▶ INFORMATION PROVIDED:
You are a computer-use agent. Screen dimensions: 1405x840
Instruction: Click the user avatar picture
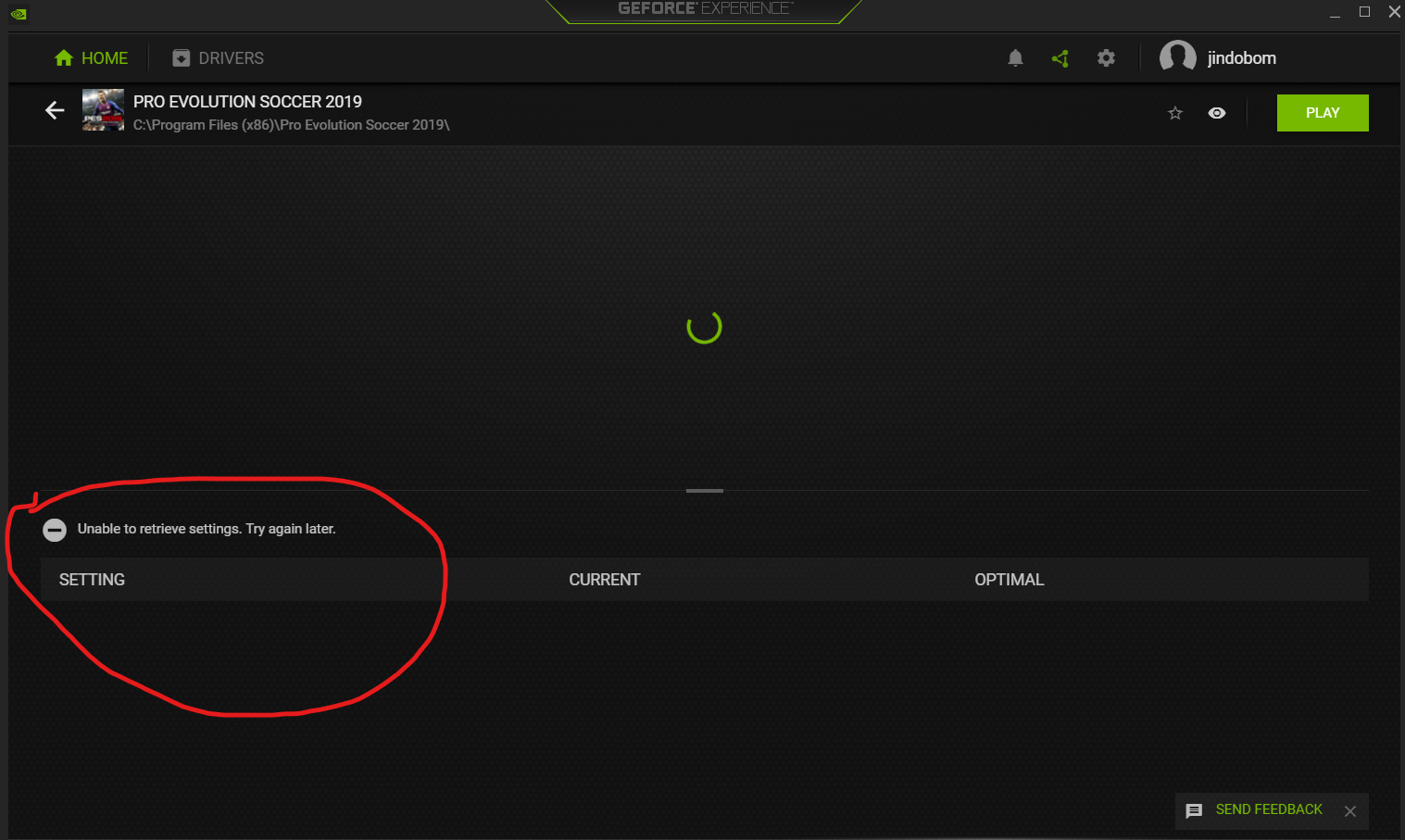pos(1177,57)
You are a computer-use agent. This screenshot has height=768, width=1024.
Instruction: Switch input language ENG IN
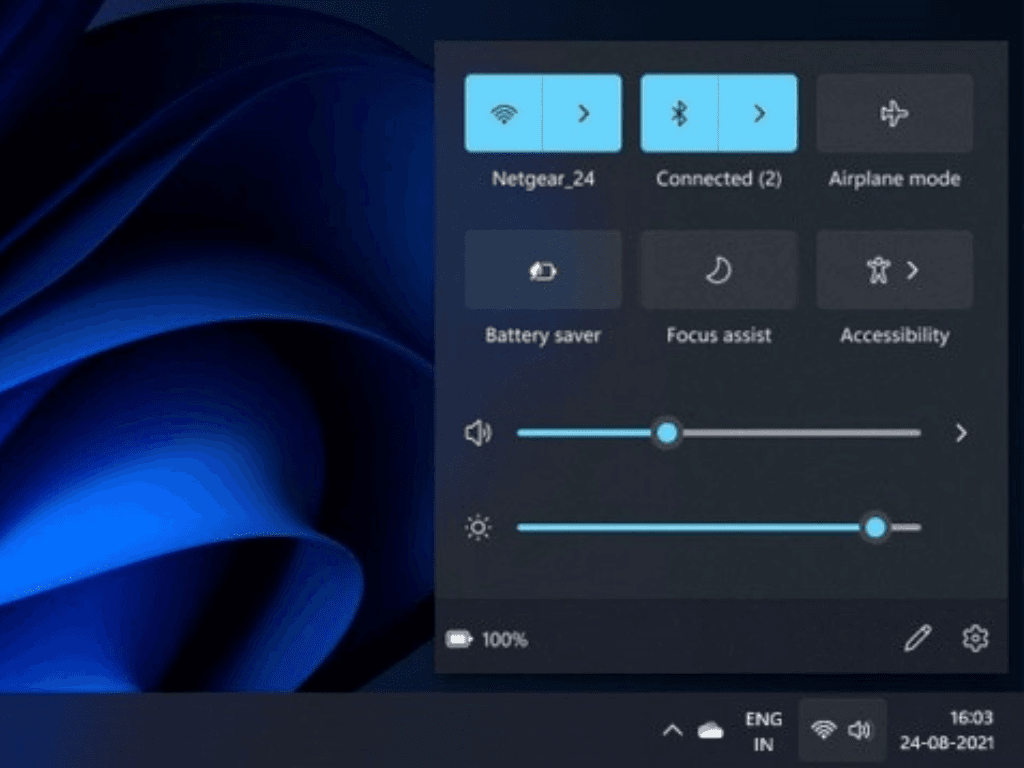tap(763, 731)
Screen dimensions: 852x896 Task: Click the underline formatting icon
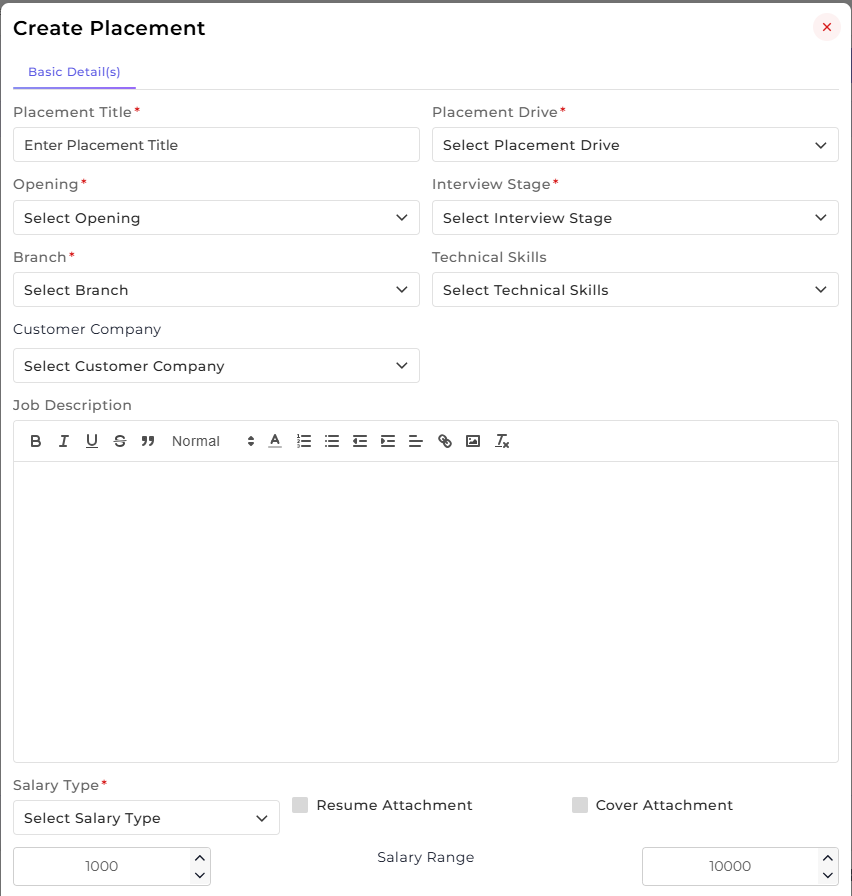(91, 441)
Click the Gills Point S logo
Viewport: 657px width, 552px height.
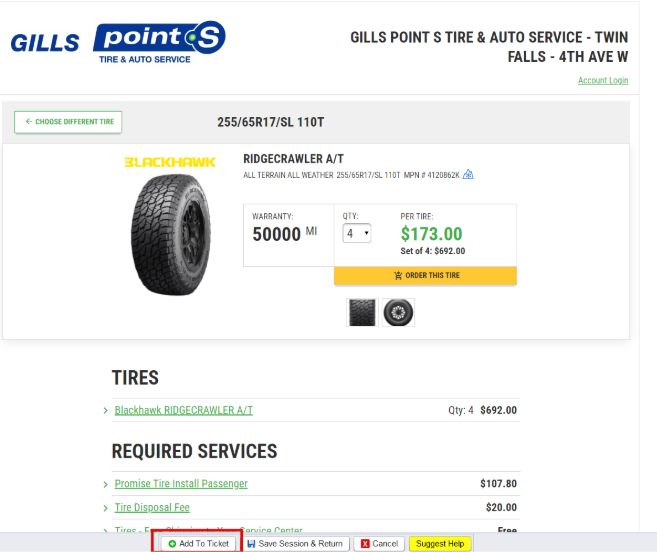pos(118,42)
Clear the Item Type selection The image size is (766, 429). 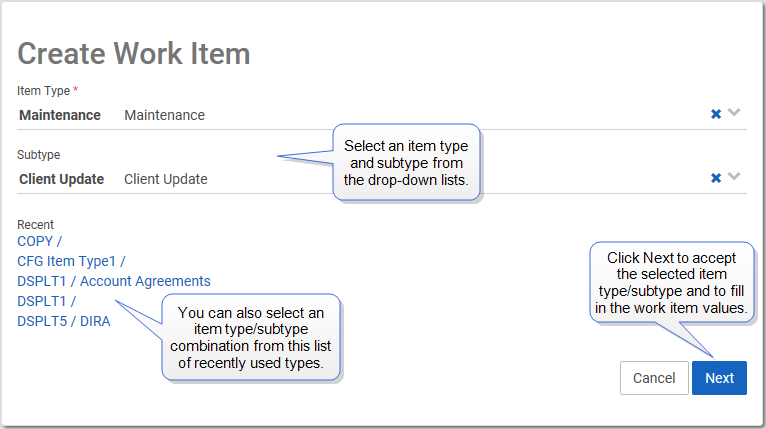click(716, 114)
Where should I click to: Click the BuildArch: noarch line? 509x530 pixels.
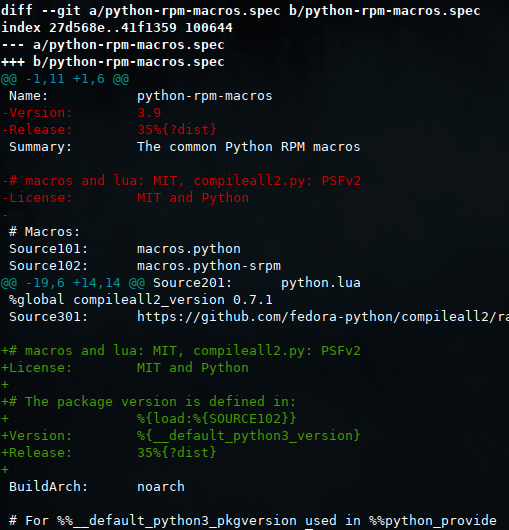(97, 486)
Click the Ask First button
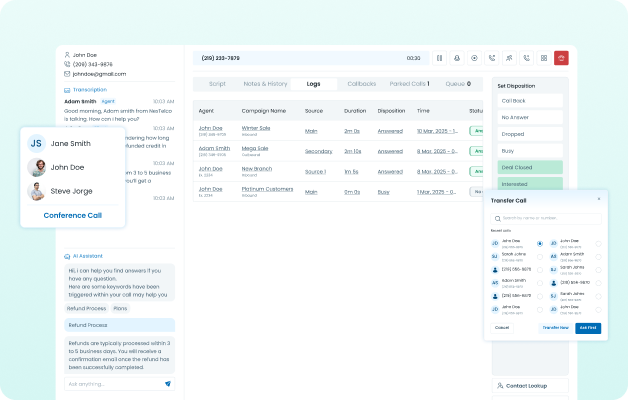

▶ REQUIREMENTS: Rewrite the entries from the line containing "Where should I" through the end of the entries, changing "Ask First" to "Ask Later" and keeping everything else unchanged. Leave the pictures out of the output.

▶ WORKED ANSWER:
Where should I click to: Click the BuildArch: noarch line? 509x530 pixels.
(97, 486)
Click the Ask Later button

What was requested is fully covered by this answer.